- Born: 1970 (age 55–56) Rosenheim, West Germany
- Education: Munich Business School
- Occupations: Amazon Games vice president Former 2K president and co-founder

= Christoph Hartmann (executive) =

American businessman (born 1970)

Christoph Hartmann is a German-American video game executive and vice president of Amazon Games. Before assuming this position in 2018, he was president and co-founder of video game publisher 2K.

==Early life and education==

Hartmann was born in Rosenheim, West Germany, in 1970. He attended university at Munich Business School. As of 2022, he splits his time between New York and Munich.

==Early career==

Early in his career, Hartmann interned at BMG Music in Spain. In 1995, he moved to London and transitioned to a permanent role in the company's then-new BMG Interactive division. There, he worked with Sam and Dan Houser, who went on to create Rockstar Games. Hartmann also supported the launch of the original Grand Theft Auto in 1997 as well as Grand Theft Auto 2 in 1999, Grand Theft Auto III in 2001, and Grand Theft Auto: Vice City in 2002. In 1998, video game publisher Take-Two Interactive acquired BMG Interactive and Hartmann assumed the role of senior vice president of publishing.

==2K Games==

In 2005, Hartmann was a co-founder of 2K Games, a new publishing label formed when Take-Two Interactive acquired NBA 2K developer Visual Concepts. That same year, Hartmann orchestrated 2K's acquisition of the publishing rights for the Civilization series and buyout of Civilization developer Firaxis Games. Under Hartmann's leadership 2K published its first major hit, BioShock, in 2007. In 2009, Hartmann led 2K in publishing its next major franchise with the release of Borderlands.

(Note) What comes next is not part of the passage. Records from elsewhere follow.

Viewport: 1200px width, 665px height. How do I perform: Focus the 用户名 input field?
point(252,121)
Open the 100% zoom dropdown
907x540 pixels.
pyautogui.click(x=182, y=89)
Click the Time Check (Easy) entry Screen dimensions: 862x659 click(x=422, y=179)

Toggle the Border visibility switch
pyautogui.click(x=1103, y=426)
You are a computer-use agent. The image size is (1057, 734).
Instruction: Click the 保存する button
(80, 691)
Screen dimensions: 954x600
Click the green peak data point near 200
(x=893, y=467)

At 2K, Hartmann established a reputation for prioritizing the quality of a game over rapid development, an approach for which he continued to advocate later in his career, at Amazon. Metacritic ranked Take-Two Interactive as the top video game publisher of 2010. Other games published under Hartmann at 2K include Evolve, Borderlands: The Pre-Sequel, Mafia, and several entries in the XCOM, Civilization, and NBA 2K series, including NBA 2K14, which in 2013 became the top-selling sports game in the U.S. on PlayStation 4 and Xbox One. He departed 2K as company president in May 2017.

==Amazon Games==

In 2018, Hartmann joined Amazon as vice president of Amazon Game Studios, charged with leading the development and publishing businesses in Orange County, San Diego, and Seattle. At the time, each game published by Amazon was treated as its own business; Hartmann established a centralized publishing division within the company. Hartmann relaxed the unit's requirement to use the Amazon Lumberyard game engine, opening up development using Unreal Engine. He also encouraged Amazon to publish titles developed by other companies.

Shortly after Hartmann joined Amazon Games, the organization published Crucible and then returned it to closed beta and eventually canceled it in 2020. The company also developed and published New World, released in 2021, and published Lost Ark (originally published in South Korea in 2019) in North America and other regions in 2022. Amazon Games opened a fourth office in Montreal after Hartmann hired the core team that created Tom Clancy's Rainbow Six Siege in 2021. In September 2021, under Hartmann's leadership, Amazon Games announced a publishing deal with UK-based developer Glowmade (composed of Lionhead Studios alumni), for a new game based on original IP. The game, a cooperative combat multiplayer game, was officially revealed in August 2024 as King of Meat.

In 2022, after the departure of previous head Mike Frazzini, Hartmann assumed leadership of Amazon Games and Prime Gaming. In addition to the publishing agreement he secured with UK studio Glowmade, he is also responsible for several others for Amazon Games: with Embracer Group and Crystal Dynamics to publish the next game in the Tomb Raider franchise, with Disruptive Games, and with Bandai Namco to publish Blue Protocol in the west.

In October 2022, Variety included Hartmann in its annual list of leaders in entertainment gaming. The next year, Amazon Games announced a partnership with NCSoft to publish Throne and Liberty, which launched for Western audiences on October 1, 2024. In May 2023, Hartmann secured an agreement with Embracer Group, owner of Middle-earth Enterprises, for Amazon Games to create a massively multiplayer online game based on The Lord of the Rings.

In May 2024, Amazon Games, under Hartmann's direction, announced a new publishing agreement with developer Maverick Games, veteran developers behind the Forza Horizon series, for a yet unannounced open world, narrative-led driving game for PlayStation 5, Xbox Series X/S, and PC. That same month, Amazon Games announced the opening of a new game development studio in Europe, based in Bucharest, Romania, expanding on the business's commitment to develop and publish games.

In June 2024, Amazon Games announced the major content expansion of its popular RPG New World with New World: Aeternum, extending the game beyond PC to consoles, including PlayStation 5 and Xbox Series X/S. New World: Aeternum officially launched on October 15, 2024.